Start by whisking your dry ingredients together, then set these aside until later.
Next mill your flax seeds.  I use my coffee grinder with excellent results.  I always forget to write down how much the flax measurement increases after grinding due to the extra air volume.  So just grind some, add to your measuring cup, and grind again.  I think "12 servings" as marked on the grinder ends up being really close to one cup milled.

I measure peanut butter by weight to avoid the messy measuring cup.  According to the package, 2Tbsp = 32g or 1.129oz ;) So 3/4c peanut butter would be just under 7oz by weight.  As you can see, I didn't worry about being super precise.  7.3oz was close enough for me and worked just fine.

To the peanut butter, add butter, sugars (unrefined if possible), vanilla, brewers yeast, milled flax, and water.  The water is necessary because of the volume of milled flax included.

After these ingredients are well combined, mix in the eggs.  I crack mine into a separate container, just in case the rooster happened to find the hen that day.

Now you will add the flour mixture.  After the flour is well combined, mix in the nuts and chocolate chips.  Last, add the oats in slowly.  You may have to mix the oats in by hand, the batter will be stiff.

Side note: I have had fun mixing different nuts & chips.  My favorite mixture includes bittersweet chocolate chips, semisweet chocolate chips, butterscotch chips, and praline pecans.  Regular pecans & walnuts also work wonderfully.  So pick the combination that sounds best to you.

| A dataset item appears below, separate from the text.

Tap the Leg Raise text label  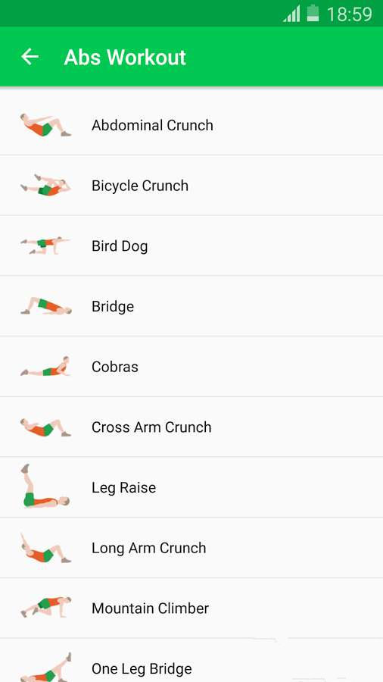pyautogui.click(x=124, y=488)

I prefer to use a scoop to measure out my dough - that way all the cookies are (nearly) identical in size and the cookies are much more round than if I just use a spoon.  This recipe makes 4 dozen cookies using a #40 scoop.  Maybe a few more than that if no one steals dough ;) but let's not get stingy.  Space the dough about almost twice as far apart as the circumference of the dough.  The cookies won't spread that much, but it will allow for more even baking.  Lightly press down with a fork and bake. Try not to eat them all at once - these are very fiber dense cookies, and if you aren't used to that much fiber... well, just start with one or two.

Addicting Oatmeal Cookies
1 1/2 c whole wheat flour
1 tsp cinnamon
1 tsp baking soda
1 tsp salt
3/4c peanut or almond butter
1/2c butter
1/2c sugar
1/2c brown sugar
2 tsp vanilla
6 Tbsp brewer's yeast
1c flax, milled
1/3c water
2 large eggs
2c chocolate chips
1c chopped nuts
1 3/4c oatmeal

1. Combine flour, baking soda, cinnamon, and salt.
2. In a separate bowl, beat peanut butter, butter, sugar, brown sugar, vanilla, brewer's yeast, flax, and water until creamy.
3. Mix in eggs.
4. Gradually beat in flour mixture.
5. Mix in nuts & chocolate chips.  Add oats slowly.
6. Place balls of dough on greased sheet, lightly press down with fork.  Bake at 350* for 12 minutes.